= Short exercise =
Can you format the lines running from the start of the items through the line holding "Click the line", inclusive, as a JSON list of strings, one string per line and blank lines omitted?

Stored items
.....

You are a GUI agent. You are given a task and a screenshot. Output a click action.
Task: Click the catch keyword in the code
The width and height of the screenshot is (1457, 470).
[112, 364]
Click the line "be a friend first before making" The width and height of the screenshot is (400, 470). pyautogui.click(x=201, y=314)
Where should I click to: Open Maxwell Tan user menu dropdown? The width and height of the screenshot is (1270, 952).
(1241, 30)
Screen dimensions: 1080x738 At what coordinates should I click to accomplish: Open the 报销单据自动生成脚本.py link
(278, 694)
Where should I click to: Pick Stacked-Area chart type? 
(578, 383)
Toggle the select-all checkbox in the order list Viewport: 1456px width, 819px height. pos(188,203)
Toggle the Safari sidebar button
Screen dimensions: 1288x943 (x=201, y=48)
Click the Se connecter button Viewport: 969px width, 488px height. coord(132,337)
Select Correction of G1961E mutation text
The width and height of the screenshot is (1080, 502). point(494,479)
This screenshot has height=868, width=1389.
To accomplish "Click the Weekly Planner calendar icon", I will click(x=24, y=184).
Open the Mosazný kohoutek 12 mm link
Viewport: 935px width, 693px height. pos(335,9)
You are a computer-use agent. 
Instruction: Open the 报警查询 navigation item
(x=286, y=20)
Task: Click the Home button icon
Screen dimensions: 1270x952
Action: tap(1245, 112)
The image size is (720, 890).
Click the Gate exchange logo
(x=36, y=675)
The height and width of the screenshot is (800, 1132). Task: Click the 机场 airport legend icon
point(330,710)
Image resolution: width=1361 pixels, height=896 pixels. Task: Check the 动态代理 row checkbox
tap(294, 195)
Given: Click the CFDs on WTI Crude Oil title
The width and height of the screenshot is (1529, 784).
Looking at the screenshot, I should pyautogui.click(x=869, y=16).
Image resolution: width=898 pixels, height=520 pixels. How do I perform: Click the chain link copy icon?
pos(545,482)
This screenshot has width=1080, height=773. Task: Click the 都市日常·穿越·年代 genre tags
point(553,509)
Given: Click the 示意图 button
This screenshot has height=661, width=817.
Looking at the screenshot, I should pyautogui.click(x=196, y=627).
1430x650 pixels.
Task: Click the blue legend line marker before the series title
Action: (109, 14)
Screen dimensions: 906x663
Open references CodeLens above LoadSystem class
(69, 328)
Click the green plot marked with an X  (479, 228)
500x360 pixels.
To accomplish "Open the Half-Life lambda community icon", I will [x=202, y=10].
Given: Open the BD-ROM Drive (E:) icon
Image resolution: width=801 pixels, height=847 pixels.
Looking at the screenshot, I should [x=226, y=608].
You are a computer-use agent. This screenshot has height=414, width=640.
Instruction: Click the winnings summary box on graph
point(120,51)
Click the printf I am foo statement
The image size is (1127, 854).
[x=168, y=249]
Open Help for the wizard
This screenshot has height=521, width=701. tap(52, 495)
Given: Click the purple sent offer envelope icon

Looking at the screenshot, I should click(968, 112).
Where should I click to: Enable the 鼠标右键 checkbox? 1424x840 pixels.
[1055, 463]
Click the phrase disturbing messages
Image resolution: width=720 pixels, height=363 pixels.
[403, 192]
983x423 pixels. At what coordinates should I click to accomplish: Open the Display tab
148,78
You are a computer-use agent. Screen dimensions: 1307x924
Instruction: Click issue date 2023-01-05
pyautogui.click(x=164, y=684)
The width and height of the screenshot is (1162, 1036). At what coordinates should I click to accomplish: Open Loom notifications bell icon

.....

= Response to the exercise =
[
  "You are a GUI agent. You are given a task and a screenshot. Output a click action.",
  "Task: Click the catch keyword in the code",
  "The width and height of the screenshot is (1457, 470).",
  "[112, 364]",
  "Click the line \"be a friend first before making\" The width and height of the screenshot is (400, 470). pyautogui.click(x=201, y=314)"
]